More say obesity is "extremely serious" now than in the past
WASHINGTON, D.C. -- Most Americans say obesity is an "extremely" or "very serious" problem to society, the 81% who do so is up significantly from 69% in 2005, the last time Gallup asked this question. Americans now see obesity as a more serious societal issue than cigarettes -- a change from the past.
Gallup has asked Americans how serious a problem obesity, cigarettes, and alcohol are to society three times since 2003. The combined percentage rating obesity as extremely or very serious has increased with each survey. While Americans became more concerned about all three issues in 2005, their concerns about cigarettes has since stayed the same and those about alcohol declined slightly.
Nearly four in 10 Americans now say obesity is an extremely serious problem to society, more than the 30% who say the same about cigarettes and 18% about alcohol. The percentage who say obesity is an extremely serious problem is also up from 27% in 2005.
Majorities See Important Role for Government
Americans are equally likely to say it is extremely or very important to have federal government programs that address the health risks associated with obesity (57%) and smoking (55%), despite their higher level of concern about obesity. Slightly fewer say programs addressing excessive alcohol consumption are extremely or very important (48%).
Still, fewer Americans place high importance on government obesity programs than say the issue is an extremely or very serious societal problem -- likely reflecting the high priority Americans place on jobs and the economy currently, and their differing views on the role of the government.
Obesity Concerns Cross Party Lines, But GOP Less Likely to Want Gov't Programs
Republicans, independents, and Democrats agree that obesity is an extremely or very serious problem to society, with about eight in 10 in each party saying so. However, while the vast majority of Democrats think it is extremely or very important to have federal government programs to address obesity, fewer than three in 10 Republicans say the same.
These differences reflect the more general Republican-Democratic divide on the role of the government. Republicans tend to want the government's role to be smaller, while Democrats lean more toward the government playing a larger role.
Americans are much more concerned about obesity now than they have been in the past -- with most saying it is an extremely or very serious societal problem. They also think it is more serious than smoking or alcohol.
The drastic increase in obesity over the past 20 years and Americans' awareness of it are likely contributing to their growing concerns about the problems it is causing society. First lady Michelle Obama's high-profile nationwide anti-childhood obesity campaign, launched in 2010, may have also affected Americans' perceptions of the severity of the issue.

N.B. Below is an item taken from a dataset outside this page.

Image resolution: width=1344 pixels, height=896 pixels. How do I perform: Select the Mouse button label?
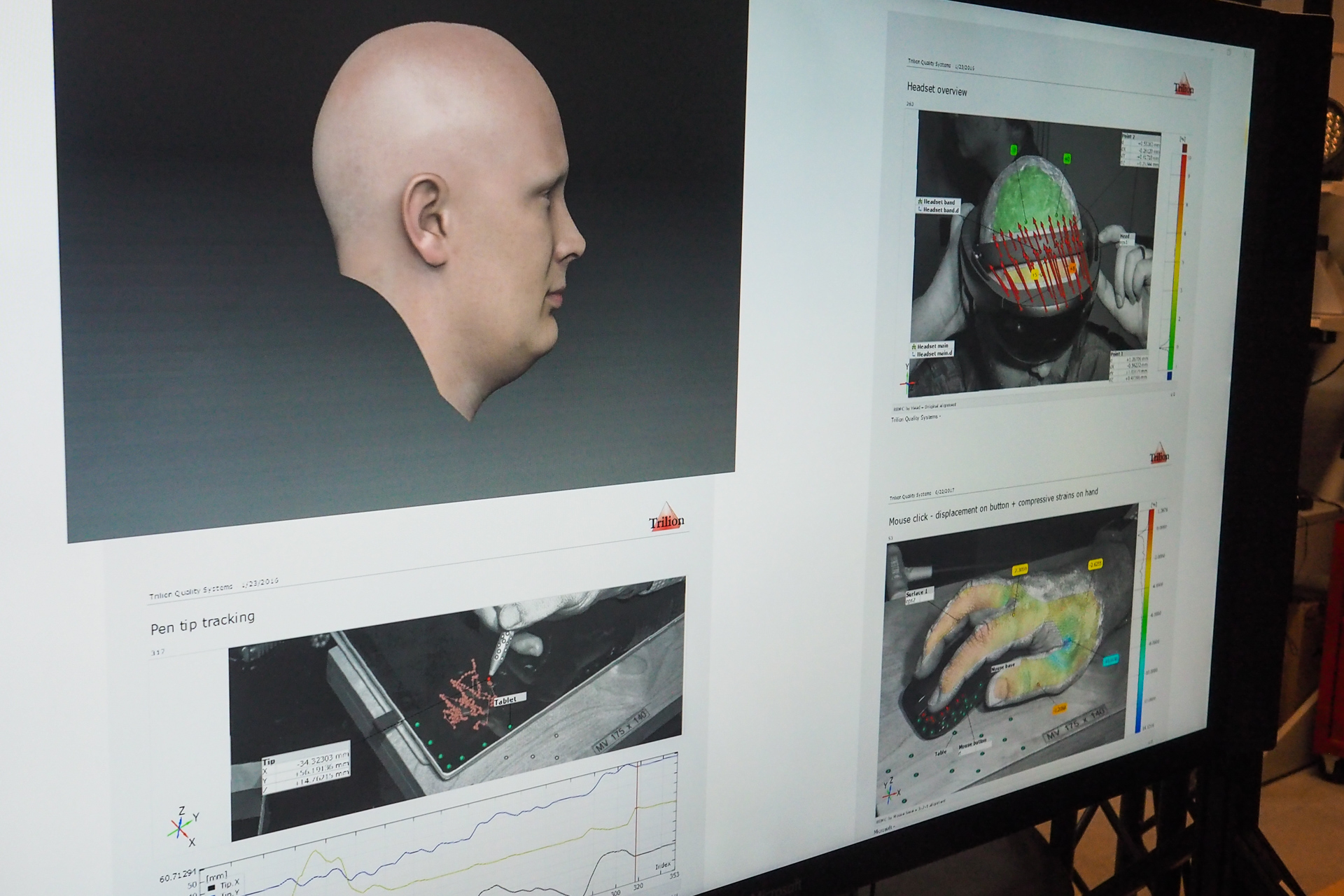coord(973,742)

To what degree Americans would support the government itself taking action to address obesity is less clear. While a large majority says it is extremely or very important to have federal government programs targeted toward obesity, they feel the same way about smoking. And, Republicans and Democrats disagree on that point -- most Democrats see it as an important issue for the government to address, while most Republicans do not.

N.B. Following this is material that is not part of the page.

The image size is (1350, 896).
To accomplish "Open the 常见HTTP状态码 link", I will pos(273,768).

Results for this Gallup poll are based on telephone interviews conducted July 9-12, 2012, with a random sample of 1,014 adults, aged 18 and older, living in all 50 U.S. states and the District of Columbia.

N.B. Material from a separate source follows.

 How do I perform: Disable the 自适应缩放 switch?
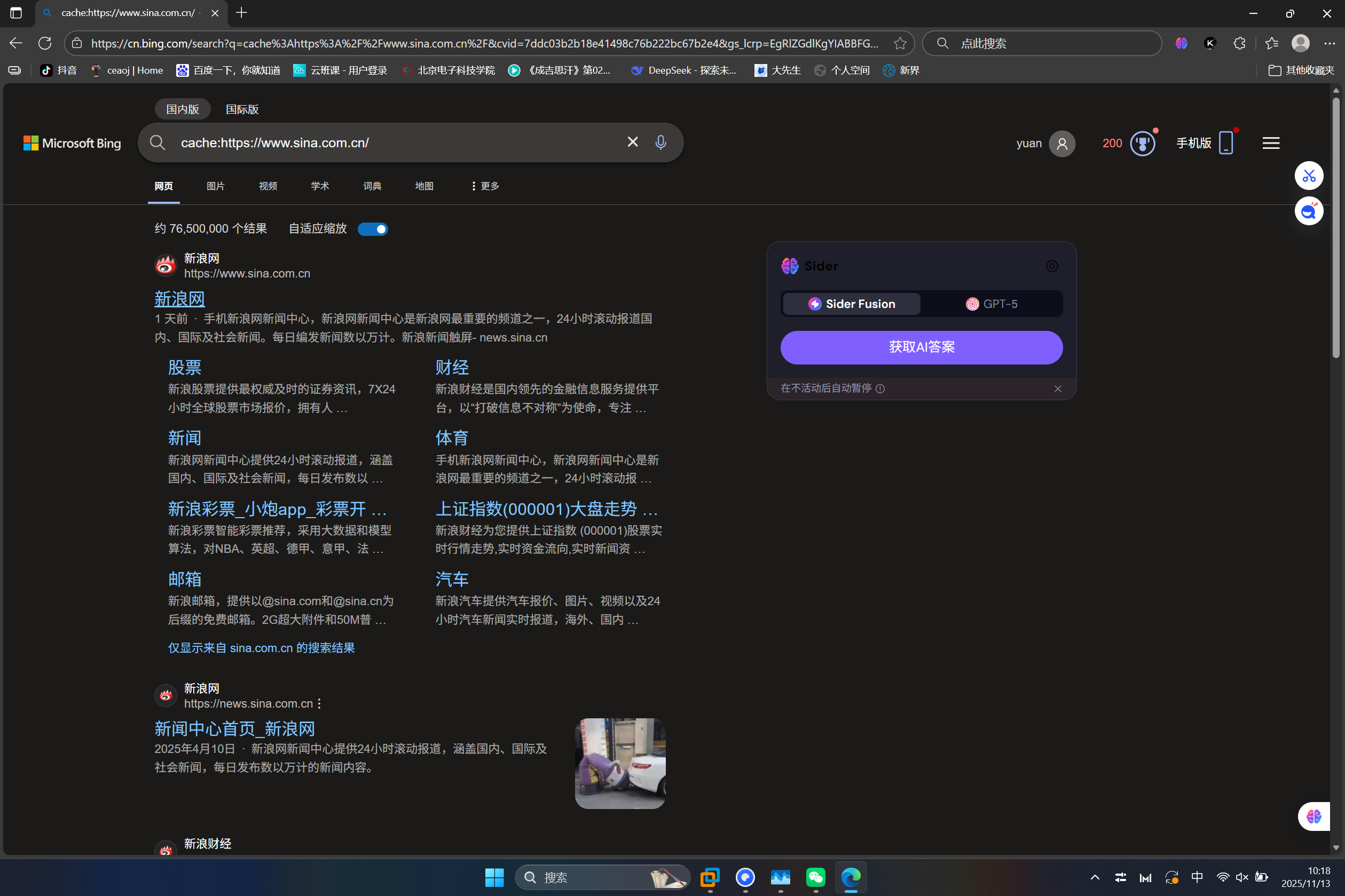tap(372, 228)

For results based on the total sample of national adults, one can say with 95% confidence that the maximum margin of sampling error is ±4 percentage points.
Interviews are conducted with respondents on landline telephones and cellular phones, with interviews conducted in Spanish for respondents who are primarily Spanish-speaking. Each sample includes a minimum quota of 400 cell phone respondents and 600 landline respondents per 1,000 national adults, with additional minimum quotas among landline respondents by region. Landline telephone numbers are chosen at random among listed telephone numbers. Cell phones numbers are selected using random digit dial methods. Landline respondents are chosen at random within each household on the basis of which member had the most recent birthday.
Samples are weighted by gender, age, race, Hispanic ethnicity, education, region, adults in the household, and phone status (cell phone-only/landline only/both, cell phone mostly, and having an unlisted landline number). Demographic weighting targets are based on the March 2011 Current Population Survey figures for the aged 18 and older non-institutionalized population living in U.S. telephone households. All reported margins of sampling error include the computed design effects for weighting and sample design.
In addition to sampling error, question wording and practical difficulties in conducting surveys can introduce error or bias into the findings of public opinion polls.